Les musées connaissent également un fort engouement depuis leur rénovation, dans les années 1980, avec la politique de Jack Lang, et cela se ressent dans la fréquentation des expositions. Prenons Matisse : 347 000 visiteurs au Grand Palais en 1970 ; le double, au Centre Pompidou en 1993. Courbet : 255 000 en 1977, 480 000 en 2007 dans le même Grand Palais. Monet a gagné 400.000 entrées entre 1980 et 2009. Miro, qui attira 140 000 personnes en 1974, ferait beaucoup plus aujourd'hui. Et Calder n'aurait pas réalisé, il y a trente ans, les 474 000 entrées du Centre Pompidou en 2009.
Reste que nombre d'expositions thématiques, qui ont beaucoup marqué par leur audace, d'oser des rapprochements esthétiques, de faire avancer la recherche, sont loin de celles qui "font du chiffre". "L'âme au corps" (80 000 entrées en 1993) a ouvert une voie dans les relations entre l'art et la science. "Mélancolie" (330 000 en 2005) fut un moment magistral.
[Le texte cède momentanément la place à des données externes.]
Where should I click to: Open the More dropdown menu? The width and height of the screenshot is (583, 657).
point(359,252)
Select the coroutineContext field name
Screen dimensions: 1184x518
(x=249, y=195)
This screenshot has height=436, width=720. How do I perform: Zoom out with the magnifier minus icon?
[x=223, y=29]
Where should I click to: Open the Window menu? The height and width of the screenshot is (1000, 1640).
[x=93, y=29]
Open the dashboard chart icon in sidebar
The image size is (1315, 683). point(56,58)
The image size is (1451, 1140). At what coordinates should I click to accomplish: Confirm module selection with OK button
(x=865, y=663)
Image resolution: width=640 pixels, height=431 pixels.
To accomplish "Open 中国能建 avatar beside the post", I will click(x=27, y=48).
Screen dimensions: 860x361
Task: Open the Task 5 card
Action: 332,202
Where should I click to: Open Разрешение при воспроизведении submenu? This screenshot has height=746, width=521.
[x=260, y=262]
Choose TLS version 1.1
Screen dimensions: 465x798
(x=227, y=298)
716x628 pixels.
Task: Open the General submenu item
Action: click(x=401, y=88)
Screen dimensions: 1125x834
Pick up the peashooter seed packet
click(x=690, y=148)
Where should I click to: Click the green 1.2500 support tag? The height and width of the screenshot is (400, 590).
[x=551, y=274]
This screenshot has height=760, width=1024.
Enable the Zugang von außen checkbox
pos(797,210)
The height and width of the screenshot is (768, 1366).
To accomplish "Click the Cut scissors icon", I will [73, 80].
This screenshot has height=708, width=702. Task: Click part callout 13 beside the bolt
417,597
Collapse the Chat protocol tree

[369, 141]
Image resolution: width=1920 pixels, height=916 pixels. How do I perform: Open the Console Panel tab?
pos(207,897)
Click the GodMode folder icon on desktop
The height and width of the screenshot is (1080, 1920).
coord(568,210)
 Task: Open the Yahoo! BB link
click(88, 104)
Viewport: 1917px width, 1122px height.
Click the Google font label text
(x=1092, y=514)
Le "Panorama de l'art contemporain en France", au Grand Palais en 1972, fit un joli scandale, elle reste dans les mémoires, mais elle n'attira que 75 000 personnes. Or, ces expositions autour d'une idée ou une esthétique ont souvent du mal à être montées aujourd'hui parce qu'elles font entrer moins d'argent.
A ce titre, "Monet" rassemble : elle représente un record de popularité et elle fut louée par la critique internationale.